Ultraz considered for a moment. “Very well. I concur, and I do not believe there will be any serious dissent among the arnharanaks. Indeed, many of them have been chaffing at what they consider our overcaution. If there is any disagreement, it will be dealt with.” Ultraz left it at that, without going into what substances some of the anaks or Horde leaders used in place of brains. He had long since identified all possible sources of opposition and had arranged in advance for those sources to be humbled in personal combat on the arnharanaks floor, in the fine old tradition of Tangri parliamentary procedure.
“Thank you, Dominant One,” said Heruvycx. “In anticipation of your decision, we have prepared orders for the redeployment of our fleets.”
“Good. I leave matters in your hands, arnhahorrax.” Ultraz got up off his framework. The staffers rose and then quickly dipped into the departing submission gesture while tucking their kyeexes—short-handled ceremonial glaives—well behind them.

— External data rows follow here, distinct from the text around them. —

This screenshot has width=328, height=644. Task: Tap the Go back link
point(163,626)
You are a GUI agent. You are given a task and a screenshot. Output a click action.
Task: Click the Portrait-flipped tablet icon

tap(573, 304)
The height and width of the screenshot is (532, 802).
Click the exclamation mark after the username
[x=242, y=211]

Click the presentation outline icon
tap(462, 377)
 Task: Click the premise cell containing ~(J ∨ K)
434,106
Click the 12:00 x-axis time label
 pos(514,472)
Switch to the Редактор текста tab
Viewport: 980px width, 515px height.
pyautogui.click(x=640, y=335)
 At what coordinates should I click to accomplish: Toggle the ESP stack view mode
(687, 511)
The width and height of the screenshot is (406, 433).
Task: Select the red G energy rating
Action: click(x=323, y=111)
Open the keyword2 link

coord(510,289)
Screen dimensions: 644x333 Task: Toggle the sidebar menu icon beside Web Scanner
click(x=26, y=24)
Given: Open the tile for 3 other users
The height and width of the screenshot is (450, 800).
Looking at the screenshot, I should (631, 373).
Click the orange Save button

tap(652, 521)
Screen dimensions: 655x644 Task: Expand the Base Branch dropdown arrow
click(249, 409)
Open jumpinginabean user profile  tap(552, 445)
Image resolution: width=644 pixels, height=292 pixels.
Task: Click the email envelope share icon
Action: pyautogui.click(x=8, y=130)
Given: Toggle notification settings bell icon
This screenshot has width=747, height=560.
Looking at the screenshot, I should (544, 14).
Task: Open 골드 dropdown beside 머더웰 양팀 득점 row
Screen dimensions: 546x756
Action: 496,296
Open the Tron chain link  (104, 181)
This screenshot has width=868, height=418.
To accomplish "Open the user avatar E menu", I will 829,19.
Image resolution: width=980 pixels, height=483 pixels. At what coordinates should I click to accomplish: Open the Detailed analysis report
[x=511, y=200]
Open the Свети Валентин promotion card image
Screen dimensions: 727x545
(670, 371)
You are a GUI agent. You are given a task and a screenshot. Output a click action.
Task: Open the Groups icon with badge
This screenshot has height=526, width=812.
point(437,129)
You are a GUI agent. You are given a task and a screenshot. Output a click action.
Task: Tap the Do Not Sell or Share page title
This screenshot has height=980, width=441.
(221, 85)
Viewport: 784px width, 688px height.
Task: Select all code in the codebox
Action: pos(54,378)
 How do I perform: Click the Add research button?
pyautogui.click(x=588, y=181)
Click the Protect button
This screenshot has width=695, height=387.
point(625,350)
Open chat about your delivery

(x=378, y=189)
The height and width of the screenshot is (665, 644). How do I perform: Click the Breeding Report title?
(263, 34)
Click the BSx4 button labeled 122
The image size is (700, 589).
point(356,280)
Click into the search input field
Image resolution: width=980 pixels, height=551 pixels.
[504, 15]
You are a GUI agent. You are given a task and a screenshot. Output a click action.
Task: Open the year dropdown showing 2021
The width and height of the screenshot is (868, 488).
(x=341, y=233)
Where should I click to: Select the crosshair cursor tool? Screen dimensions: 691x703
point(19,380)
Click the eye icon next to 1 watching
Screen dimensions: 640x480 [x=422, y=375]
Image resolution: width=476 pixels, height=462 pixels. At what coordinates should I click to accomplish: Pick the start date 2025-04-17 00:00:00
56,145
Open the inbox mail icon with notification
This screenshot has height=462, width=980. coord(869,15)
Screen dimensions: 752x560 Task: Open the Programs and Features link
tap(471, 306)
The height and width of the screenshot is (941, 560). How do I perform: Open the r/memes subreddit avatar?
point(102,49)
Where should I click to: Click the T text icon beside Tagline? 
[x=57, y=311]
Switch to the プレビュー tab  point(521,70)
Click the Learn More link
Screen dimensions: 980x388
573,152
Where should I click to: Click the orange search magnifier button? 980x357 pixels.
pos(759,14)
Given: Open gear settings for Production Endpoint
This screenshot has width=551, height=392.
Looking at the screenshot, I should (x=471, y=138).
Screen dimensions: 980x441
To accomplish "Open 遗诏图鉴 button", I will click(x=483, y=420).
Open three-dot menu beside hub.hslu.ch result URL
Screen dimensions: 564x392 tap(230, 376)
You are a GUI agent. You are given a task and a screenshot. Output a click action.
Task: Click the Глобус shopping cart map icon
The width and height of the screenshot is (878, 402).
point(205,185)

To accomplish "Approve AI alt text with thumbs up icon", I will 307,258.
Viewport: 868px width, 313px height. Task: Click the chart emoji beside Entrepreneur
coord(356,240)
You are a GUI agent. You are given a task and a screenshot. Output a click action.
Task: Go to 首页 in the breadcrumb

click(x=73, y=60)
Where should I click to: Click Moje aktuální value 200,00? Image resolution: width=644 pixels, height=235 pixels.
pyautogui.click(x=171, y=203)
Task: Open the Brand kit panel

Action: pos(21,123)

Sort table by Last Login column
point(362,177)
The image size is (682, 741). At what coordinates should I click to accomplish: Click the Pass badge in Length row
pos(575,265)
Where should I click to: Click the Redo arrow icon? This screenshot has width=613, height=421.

Of course, Ultraz reflected, the real challenges to his talents lay ahead. The long-term policy could not be plotted out in advance, for it would depend on whether the humans or their new enemies won their war, and on how badly the winners had been weakened by their victory. Flexibility and adaptability would bear cultivating.
But Ultraz was not worried. A predator who blindly pursued a rigid course of action was a predator who did not live long enough to pass his stupidity on into the gene pool. So there were no such among Ultraz’s ancestors.